▸ **SEITE**:
────────────────────────────────────────
Schönes Thema !
Mir fallen so viele Höhepunkte und elektrisierende Momente ein, ich kann mich nicht entscheiden. Ich sortiere von “gaaanz früher” nach heute versuche, mich kurz zu fassen:
1. “Wir sind hier”
Meine alte “Liebe”, ein mittelbreiter Fluss von 10-15 m. Ich fische -in diesem Flussabschnitt damals noch als Einziger , Boilies kannte damals kaum jemand- gezielt auf Karpfen und sitze an einem großartigen warmen Sommerabend – seit Tagen keine Menschenseele gesehen – an einer kräftig drehenden, aber sonst spiegelglatten Buhne (die ich ohne Vorfüttern bei meiner Ankunft für diese Session unter Futter gesetzt habe) auf Karpfen. Abgesehen von der langsam und grandios im knallroten, wolkenfreien Himmel untergehenden Sonne passiert seit Stunden nix. Keine singenden Vögel, selbst die Mücken wollen nicht.
Meine Gedanken drehen sich seit Stunden um die gleichen Fragen:
Gibt es in diesem Gewässer einen nennenswerten Karpfenbestand ?
────────────────────────────────────────
▸ **BEREITGESTELLTES MATERIAL**:
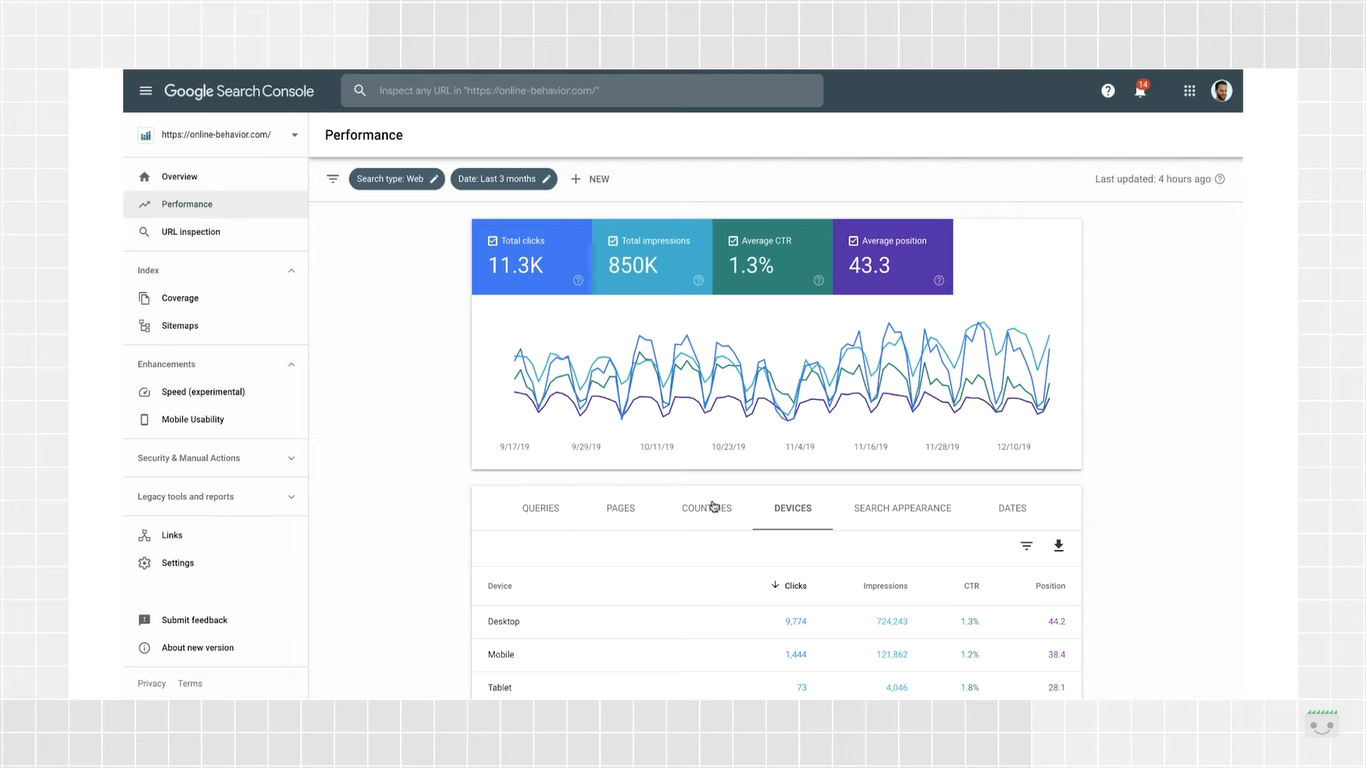Open the hamburger navigation menu

click(x=145, y=91)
────────────────────────────────────────
▸ **ÜBUNGSAUFGABEN**:
- a) Gib den Abschnitt aus dem Text über das Karpfenangeln wortgetreu wieder, beginnend mit „Schönes Thema !“ und weiter bis einschließlich „Mücken wollen nicht.“.
- b) Wie breit ist der Fluss laut dem Text über das Karpfenangeln?
Das Material stammt aus einer anderen Quelle.

▸ **ANTWORTEN JE AUFGABE**:
- a)
Schönes Thema !
Mir fallen so viele Höhepunkte und elektrisierende Momente ein, ich kann mich nicht entscheiden. Ich sortiere von “gaaanz früher” nach heute versuche, mich kurz zu fassen:
1. “Wir sind hier”
Meine alte “Liebe”, ein mittelbreiter Fluss von 10-15 m. Ich fische -in diesem Flussabschnitt damals noch als Einziger , Boilies kannte damals kaum jemand- gezielt auf Karpfen und sitze an einem großartigen warmen Sommerabend – seit Tagen keine Menschenseele gesehen – an einer kräftig drehenden, aber sonst spiegelglatten Buhne (die ich ohne Vorfüttern bei meiner Ankunft für diese Session unter Futter gesetzt habe) auf Karpfen. Abgesehen von der langsam und grandios im knallroten, wolkenfreien Himmel untergehenden Sonne passiert seit Stunden nix. Keine singenden Vögel, selbst die Mücken wollen nicht.

- b) Zwischen 10 und 15 Meter.